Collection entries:
*-*-*

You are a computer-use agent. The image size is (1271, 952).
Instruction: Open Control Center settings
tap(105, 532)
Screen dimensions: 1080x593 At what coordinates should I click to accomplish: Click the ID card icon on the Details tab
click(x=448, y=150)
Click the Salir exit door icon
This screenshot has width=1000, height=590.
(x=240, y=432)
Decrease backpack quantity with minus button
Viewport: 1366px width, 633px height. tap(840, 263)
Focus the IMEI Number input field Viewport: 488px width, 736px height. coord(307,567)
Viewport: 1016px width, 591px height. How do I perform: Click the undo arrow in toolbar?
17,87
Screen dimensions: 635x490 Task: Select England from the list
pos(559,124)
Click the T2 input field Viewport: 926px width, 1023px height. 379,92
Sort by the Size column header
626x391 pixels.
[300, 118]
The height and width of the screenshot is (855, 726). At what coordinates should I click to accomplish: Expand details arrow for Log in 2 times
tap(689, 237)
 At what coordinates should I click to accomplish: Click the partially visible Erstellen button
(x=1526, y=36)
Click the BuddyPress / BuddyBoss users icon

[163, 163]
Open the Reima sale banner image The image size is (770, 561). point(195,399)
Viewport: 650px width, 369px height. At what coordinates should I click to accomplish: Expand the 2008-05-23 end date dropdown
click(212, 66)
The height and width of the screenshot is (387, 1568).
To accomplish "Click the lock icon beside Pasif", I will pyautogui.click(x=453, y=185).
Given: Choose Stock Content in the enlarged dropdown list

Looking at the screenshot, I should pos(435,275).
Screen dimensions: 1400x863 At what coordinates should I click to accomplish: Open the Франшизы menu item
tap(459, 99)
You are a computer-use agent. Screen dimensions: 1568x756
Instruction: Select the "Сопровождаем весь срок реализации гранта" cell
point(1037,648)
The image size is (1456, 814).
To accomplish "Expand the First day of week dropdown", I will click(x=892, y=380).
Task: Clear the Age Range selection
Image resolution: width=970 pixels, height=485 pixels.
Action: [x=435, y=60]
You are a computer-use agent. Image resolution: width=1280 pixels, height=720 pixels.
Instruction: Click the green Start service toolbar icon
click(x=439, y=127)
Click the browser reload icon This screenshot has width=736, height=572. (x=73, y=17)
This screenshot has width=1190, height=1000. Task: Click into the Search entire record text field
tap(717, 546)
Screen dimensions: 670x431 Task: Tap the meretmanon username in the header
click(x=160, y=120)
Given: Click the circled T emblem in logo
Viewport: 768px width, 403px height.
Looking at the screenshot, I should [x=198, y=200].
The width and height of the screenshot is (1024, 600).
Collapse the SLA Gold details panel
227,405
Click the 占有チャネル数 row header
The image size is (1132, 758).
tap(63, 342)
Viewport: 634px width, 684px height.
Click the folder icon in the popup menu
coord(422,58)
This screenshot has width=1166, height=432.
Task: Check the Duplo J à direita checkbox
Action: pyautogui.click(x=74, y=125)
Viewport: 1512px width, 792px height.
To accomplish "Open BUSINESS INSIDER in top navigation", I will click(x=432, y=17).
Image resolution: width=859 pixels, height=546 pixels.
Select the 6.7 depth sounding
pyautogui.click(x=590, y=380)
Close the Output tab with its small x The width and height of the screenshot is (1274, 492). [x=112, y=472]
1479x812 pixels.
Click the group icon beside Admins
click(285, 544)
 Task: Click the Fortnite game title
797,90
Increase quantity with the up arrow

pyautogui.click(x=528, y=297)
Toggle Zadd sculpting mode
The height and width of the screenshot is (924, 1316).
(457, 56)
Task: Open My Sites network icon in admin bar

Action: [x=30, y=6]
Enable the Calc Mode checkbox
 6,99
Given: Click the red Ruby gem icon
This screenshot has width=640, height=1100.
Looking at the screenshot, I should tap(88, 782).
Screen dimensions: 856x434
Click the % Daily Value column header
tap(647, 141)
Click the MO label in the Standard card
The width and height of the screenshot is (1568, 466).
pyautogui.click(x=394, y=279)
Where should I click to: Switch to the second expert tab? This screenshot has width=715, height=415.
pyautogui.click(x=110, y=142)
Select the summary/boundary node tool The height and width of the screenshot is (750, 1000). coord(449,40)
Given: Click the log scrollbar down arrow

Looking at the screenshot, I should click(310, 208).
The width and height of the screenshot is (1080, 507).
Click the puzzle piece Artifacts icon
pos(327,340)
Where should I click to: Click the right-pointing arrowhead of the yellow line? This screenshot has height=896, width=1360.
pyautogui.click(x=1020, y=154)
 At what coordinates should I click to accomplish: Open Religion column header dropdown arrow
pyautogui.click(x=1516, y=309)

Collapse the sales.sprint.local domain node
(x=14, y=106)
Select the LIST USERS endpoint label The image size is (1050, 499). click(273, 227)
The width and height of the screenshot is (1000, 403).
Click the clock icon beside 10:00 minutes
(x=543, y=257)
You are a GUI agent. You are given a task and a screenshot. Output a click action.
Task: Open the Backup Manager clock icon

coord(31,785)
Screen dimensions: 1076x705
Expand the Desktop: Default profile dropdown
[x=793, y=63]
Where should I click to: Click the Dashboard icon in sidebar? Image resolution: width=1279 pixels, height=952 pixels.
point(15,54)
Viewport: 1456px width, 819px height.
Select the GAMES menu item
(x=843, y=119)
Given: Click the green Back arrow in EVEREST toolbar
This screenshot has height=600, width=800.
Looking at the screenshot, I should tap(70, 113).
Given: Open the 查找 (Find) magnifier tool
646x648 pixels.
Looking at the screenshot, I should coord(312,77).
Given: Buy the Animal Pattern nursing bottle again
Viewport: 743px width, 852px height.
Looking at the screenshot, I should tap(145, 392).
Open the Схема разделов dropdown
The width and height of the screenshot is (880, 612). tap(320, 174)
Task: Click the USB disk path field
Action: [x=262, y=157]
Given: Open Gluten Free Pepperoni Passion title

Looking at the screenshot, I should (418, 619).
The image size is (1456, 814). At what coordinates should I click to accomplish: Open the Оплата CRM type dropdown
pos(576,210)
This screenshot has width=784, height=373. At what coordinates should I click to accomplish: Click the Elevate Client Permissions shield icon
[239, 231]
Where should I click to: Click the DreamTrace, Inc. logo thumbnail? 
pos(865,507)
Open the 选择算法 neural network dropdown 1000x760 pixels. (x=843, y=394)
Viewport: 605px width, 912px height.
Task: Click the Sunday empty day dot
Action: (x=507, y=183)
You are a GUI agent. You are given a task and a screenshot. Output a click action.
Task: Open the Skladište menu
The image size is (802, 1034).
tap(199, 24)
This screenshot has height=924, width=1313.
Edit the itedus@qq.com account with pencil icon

*-*-*

Using the data above, say how many lines include "label". No other reply is needed.

2